§ Work request: For each line of the listing that contains "triangle", make a copy and return it.
(Entries shown Opens)
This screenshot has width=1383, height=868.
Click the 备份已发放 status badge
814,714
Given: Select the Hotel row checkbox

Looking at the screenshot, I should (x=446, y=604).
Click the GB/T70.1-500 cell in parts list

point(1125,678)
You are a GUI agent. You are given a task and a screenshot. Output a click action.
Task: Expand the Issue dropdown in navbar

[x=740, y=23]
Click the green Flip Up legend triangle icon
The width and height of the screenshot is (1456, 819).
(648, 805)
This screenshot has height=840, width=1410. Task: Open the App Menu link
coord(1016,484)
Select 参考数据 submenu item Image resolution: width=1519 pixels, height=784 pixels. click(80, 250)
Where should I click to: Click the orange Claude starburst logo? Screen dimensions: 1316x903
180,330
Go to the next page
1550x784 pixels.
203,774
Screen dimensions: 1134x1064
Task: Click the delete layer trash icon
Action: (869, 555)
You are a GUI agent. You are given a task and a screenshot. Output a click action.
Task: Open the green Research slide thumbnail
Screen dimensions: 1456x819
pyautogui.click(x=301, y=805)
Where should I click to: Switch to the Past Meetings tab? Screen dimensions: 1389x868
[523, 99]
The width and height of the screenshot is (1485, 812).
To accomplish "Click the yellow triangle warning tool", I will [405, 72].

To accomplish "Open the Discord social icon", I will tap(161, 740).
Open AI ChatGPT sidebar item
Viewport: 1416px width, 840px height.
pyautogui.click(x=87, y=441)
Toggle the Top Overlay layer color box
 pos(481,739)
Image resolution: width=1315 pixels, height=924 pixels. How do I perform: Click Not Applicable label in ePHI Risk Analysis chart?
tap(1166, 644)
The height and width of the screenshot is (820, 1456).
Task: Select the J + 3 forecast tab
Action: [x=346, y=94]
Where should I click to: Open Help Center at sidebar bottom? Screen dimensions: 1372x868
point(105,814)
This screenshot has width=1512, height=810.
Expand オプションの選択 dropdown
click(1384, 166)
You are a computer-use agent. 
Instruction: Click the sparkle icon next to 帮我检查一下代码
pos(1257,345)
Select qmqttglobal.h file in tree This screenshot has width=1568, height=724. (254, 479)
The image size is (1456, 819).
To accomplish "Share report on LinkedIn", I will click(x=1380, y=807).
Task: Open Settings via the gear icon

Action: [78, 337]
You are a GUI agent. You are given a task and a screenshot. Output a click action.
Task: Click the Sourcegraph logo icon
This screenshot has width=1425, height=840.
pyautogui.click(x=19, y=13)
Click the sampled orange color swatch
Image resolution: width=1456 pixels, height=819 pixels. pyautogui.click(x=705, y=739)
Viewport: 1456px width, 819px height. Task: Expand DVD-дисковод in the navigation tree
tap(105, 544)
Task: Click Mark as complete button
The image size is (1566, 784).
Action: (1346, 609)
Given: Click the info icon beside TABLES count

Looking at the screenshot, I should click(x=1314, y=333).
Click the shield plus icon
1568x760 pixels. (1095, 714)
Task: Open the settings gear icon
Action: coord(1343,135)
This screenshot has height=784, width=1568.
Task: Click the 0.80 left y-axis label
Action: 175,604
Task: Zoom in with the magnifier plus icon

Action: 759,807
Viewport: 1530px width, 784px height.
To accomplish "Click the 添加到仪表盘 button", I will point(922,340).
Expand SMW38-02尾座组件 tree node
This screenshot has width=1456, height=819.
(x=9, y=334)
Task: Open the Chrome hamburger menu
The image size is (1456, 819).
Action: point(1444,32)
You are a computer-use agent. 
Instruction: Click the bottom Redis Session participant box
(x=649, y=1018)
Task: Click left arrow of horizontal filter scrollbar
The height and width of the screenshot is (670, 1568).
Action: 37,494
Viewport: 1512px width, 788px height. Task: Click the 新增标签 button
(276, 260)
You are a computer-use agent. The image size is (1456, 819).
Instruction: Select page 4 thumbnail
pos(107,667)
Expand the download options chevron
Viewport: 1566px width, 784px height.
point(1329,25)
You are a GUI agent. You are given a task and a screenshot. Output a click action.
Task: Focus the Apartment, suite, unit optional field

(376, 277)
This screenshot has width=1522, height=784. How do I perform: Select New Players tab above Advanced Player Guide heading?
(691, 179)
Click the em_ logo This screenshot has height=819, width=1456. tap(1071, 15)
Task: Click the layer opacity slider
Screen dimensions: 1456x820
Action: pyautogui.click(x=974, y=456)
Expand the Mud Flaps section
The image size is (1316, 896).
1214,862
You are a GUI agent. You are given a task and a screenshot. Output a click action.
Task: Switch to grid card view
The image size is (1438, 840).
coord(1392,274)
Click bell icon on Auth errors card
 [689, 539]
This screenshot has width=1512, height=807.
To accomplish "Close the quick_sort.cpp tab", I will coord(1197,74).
(Entries shown Closes)
§ Problem solution:
Click the green Flip Up legend triangle icon
To accomplish "Click the yellow triangle warning tool", I will [405, 72].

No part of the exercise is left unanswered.